Vislumbres e clarividências surgiram em minha mente a cada página lida, sentia como se tivesse vivido todos aqueles relatos, todavia, os relatos de meu avô poderiam ficar para outra hora, pois o que me interessava era a parte de sua vida que contava o seu encontro com Asgototh. E as páginas estavam lá, relatando todos os detalhes do encontro, o cenário, o pavor inicial, os entraves e o famigerado acordo.
Nunca o acordo me seria de interesse naquele momento, as páginas seguintes sim. Porém, após uma rápida lida nos termos de seus desejos, o peso de meu corpo simplesmente deixou de existir a ponto de não ter forças para manter o diário em mãos. Mesmo que minha ação fosse uma coisa dantesca, a de meu avô superava a apoteose de todas as maldades.

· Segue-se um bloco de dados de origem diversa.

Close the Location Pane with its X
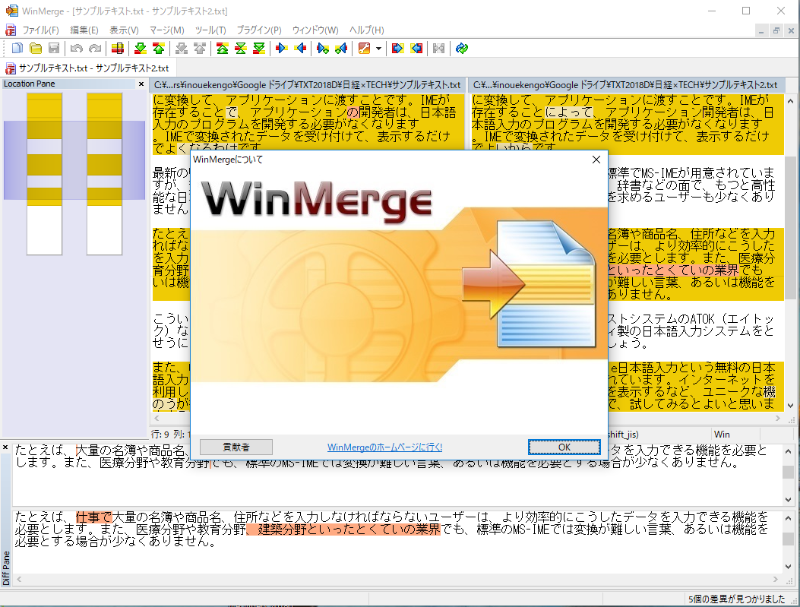This screenshot has height=607, width=800. pyautogui.click(x=141, y=84)
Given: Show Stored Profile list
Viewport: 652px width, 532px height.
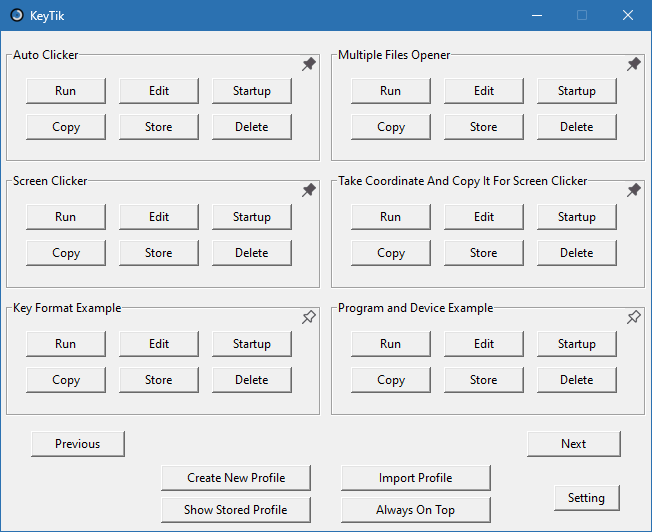Looking at the screenshot, I should [x=236, y=510].
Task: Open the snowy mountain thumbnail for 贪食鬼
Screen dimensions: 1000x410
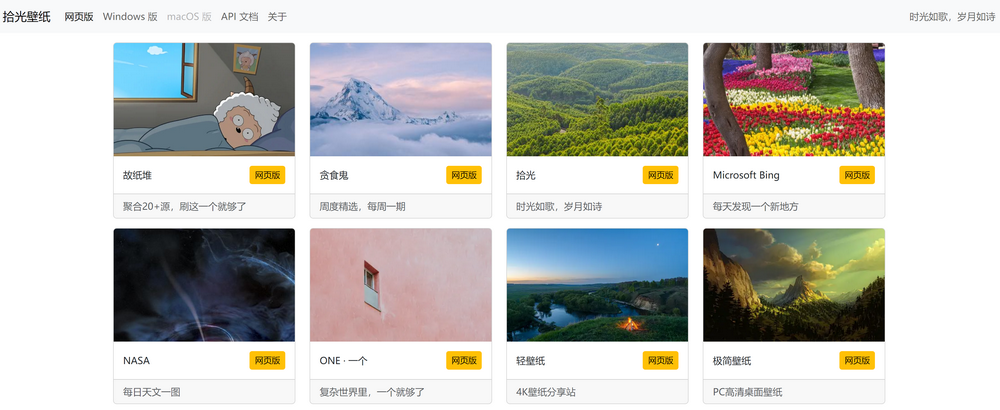Action: click(x=401, y=99)
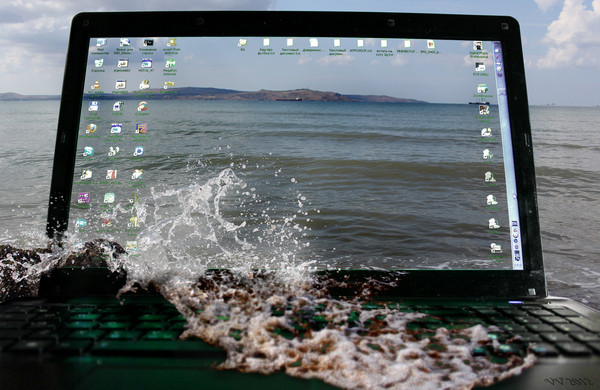
Task: Select the IMG jpg image file
Action: pyautogui.click(x=431, y=44)
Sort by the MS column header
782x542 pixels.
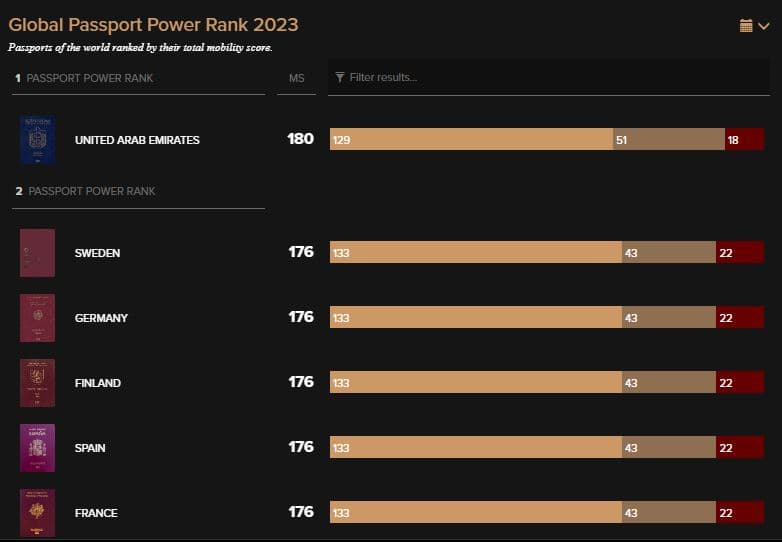(x=296, y=78)
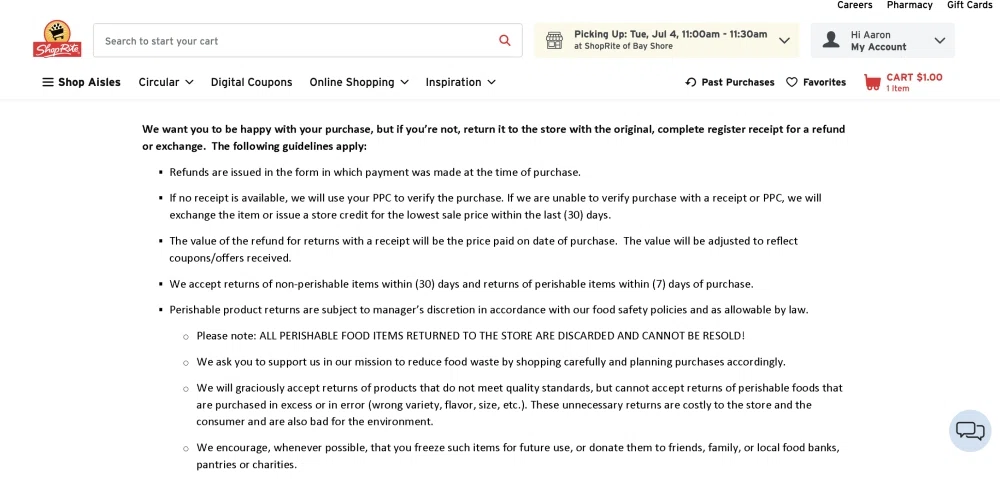Click the Shop Aisles label
This screenshot has width=1000, height=479.
(89, 82)
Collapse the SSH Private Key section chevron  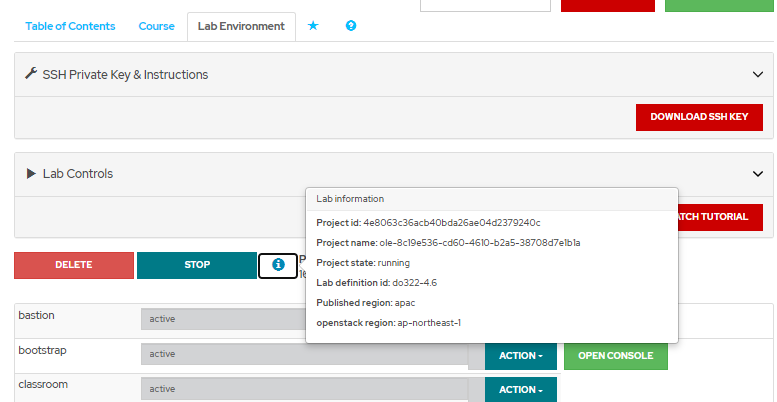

A morte sempre é a certeza que encadeia uma sequencia de mistérios. Os mais simples são as circunstanciais: para onde vamos? Existe realmente um céu e um inferno? Ou se reencarnaremos um dia? Diante desses parâmetros mais espirituais do que propriamente de outra esfera, há aqueles que a encaram como o fim de tudo e a rejeitam veementemente. Isso faz com que a busca pela imortalidade seja o anseio mais obscuro dos homens. O perpétuo existencialismo carnal vem desde as épocas mais imemoriais. Tal como os personagens de H.G Wells, Mary Shelley e Stephen King, meu avô foi tomado pela obsessão de vencê-la, em quebrar o castigo de Deus dado aos primeiros dos homens, ao deturpar o conceito mais básico e antagônico dos seres viventes. Porém não no intuito de trazer de volta uma amada, um filho morto prematuramente, ou qualquer pessoa que fosse, mas no intuito de trazer a si mesmo do mundo dos mortos. Esse foi o seu genial e sórdido acordo com Asgototh, a vida do próprio filho junto da trágica doença de sua nora que a mataria num enfado cruel e meticuloso em troca da sua vil continuidade. E ele não haveria de se levantar de sua sepultura como numa clássica cena de um filme de terror barato, mas em mim; eu era a sua sepultura, não a sepultura de seu corpo que os vermes houveram de consumir, mas a sepultura de seu espírito. Talvez estivesse dentro de mim desde o ventre de minha mãe aguardando o momento para ressurgir. Seria a minha ida ao templo do Deus dos Desejos Sórdidos o estímulo que faltava para o seu ressurgimento? Era algo que não podia imaginar e ainda não posso. Às vezes evito pensar nisso aceitando uma ideia de que eu nunca teria escolha, é uma perspectiva mais confortável, pois a assombrosa realidade é tão inaceitável quanto à própria morte.
Não sei quando ele me assumirá em definitivo. Sinto-me cada vez mais envolto por involuntariedades, se permite inventar esta palavra e capacidades que nunca me foram concedidas. Memórias de uma época que sequer presenciei também são uma constante. Algumas mudanças físicas me foram atribuídas de maneira veemente, meus olhos que eram castanhos claros agora são verdes – os olhos dele. Diante dessa insólita maneira de sucumbir a uma morte de espírito, me vêm à mente duas certezas. A primeira é que minha mãe sempre soube da existência dele em mim, de alguma forma, sabia que eu nunca fui seu filho legítimo. A segunda certeza, nada mais é do que uma síntese do que escrevi no primeiro parágrafo desse relato, a premissa de que só damos valor a uma pessoa quando a perdemos. Mesmo que o ressurgimento de meu avô fosse inevitável e ele afetasse Maria de alguma forma, estabelecendo uma dúvida mortal que me consumirá em culpa, eu sinto a falta dela, mais do que nunca. Assim segue o cíclico ritmo da vida.